Earlier this year Ms G and her son were granted leave to remain. They had been in the UK for four years. Ms G was sufficiently afraid of the Home Office interviewer that she suffered a panic attack and refused to return for a substantive interview for three years. She has substantial health issues which deteriorated during this time. She agreed to attend if I was present. Her son was abducted at the age of twelve and forced to work in a cannabis farm for twelve hours a day for several months. She was a very credible witness, yet the claim was refused. This caused her further stress and a further deterioration in her health. Her claim was upheld on appeal. The Home Office refuses to take into account that Ms G’s country of origin has a significant problem with gangs, particularly in rural areas, and I was shocked to hear Priti Patel say at a Home Office Committee meeting that she is negotiating with that country’s government to facilitate the return of refused asylum seekers.

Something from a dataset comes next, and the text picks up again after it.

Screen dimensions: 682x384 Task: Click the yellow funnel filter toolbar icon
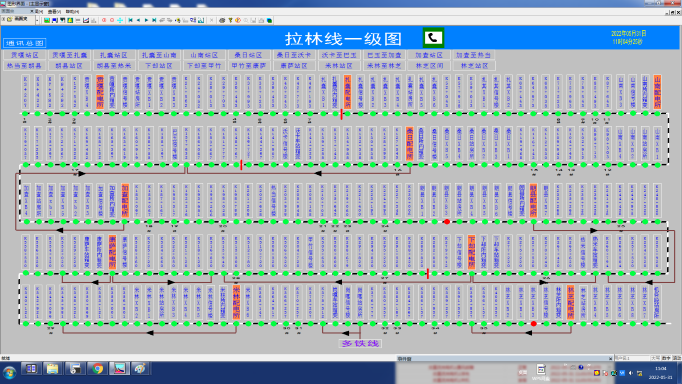click(x=230, y=20)
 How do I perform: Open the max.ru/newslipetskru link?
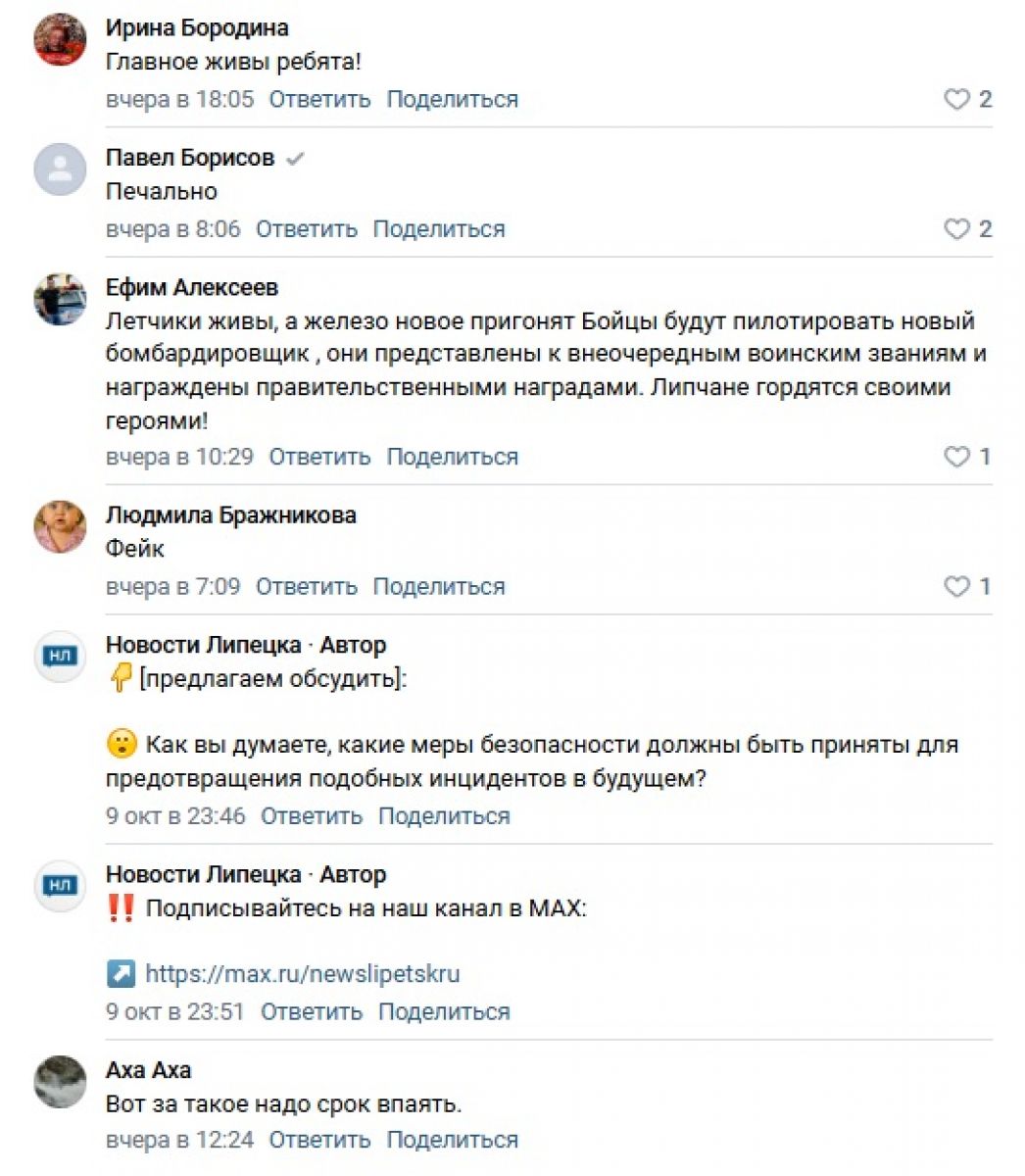(x=302, y=974)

We currently have a client of former Iraqi nationality, Mr Q, who had his British citizenship revoked after he served time for possession of drugs. He appealed against this and has been waiting six years for a decision. He has an estranged British partner and two sons with whom he has a close and loving relationship. Despite being in poor health, for a significant period of time he was without support and when he was granted support it was in Middlesbrough, and it was only on pressing the Home Office that we were able to have him relocated near to his family. He had a solicitor in whom he lost confidence, before we referred him elsewhere and found that perhaps the problem with the solicitor was that there were more than two thousand pages in his file. He is currently attempting to get a judicial review. The Home Office have requested evidence of his previous nationality, despite the fact that he was granted citizenship on the basis on being stateless since he cannot get travel documents to be able to return to Iraq. This is having a significant impact on his health. The children are also affected in that they know their father is unable to support them as he would wish and fear he may ultimately be removed from the UK.
11. Is the Bill otherwise compliant with the European Convention on Human Rights (ECHR), the UN Convention on the Rights of the Child, the European Convention Against Trafficking in Human Beings, and international refugee conventions that the UK has ratified?
I will leave this question for those better legally qualified to answer in detail, but from what I have been told I understand that it is not. If the Bill were to be passed I believe this departure from adhering to treaties of many years’ standing would have severe repercussions for human rights globally, and would also affect the reputation of the UK in terms of whether we can be trusted to abide by treaties in general.
CONCLUSION
In conclusion I would like to say that the human rights of asylum seekers are currently being abused on a consistent basis and this proposed legislation would make the situation much worse. I believe if enacted it would be a signal to other countries to downgrade their commitment to human rights significantly and this is entirely unacceptable.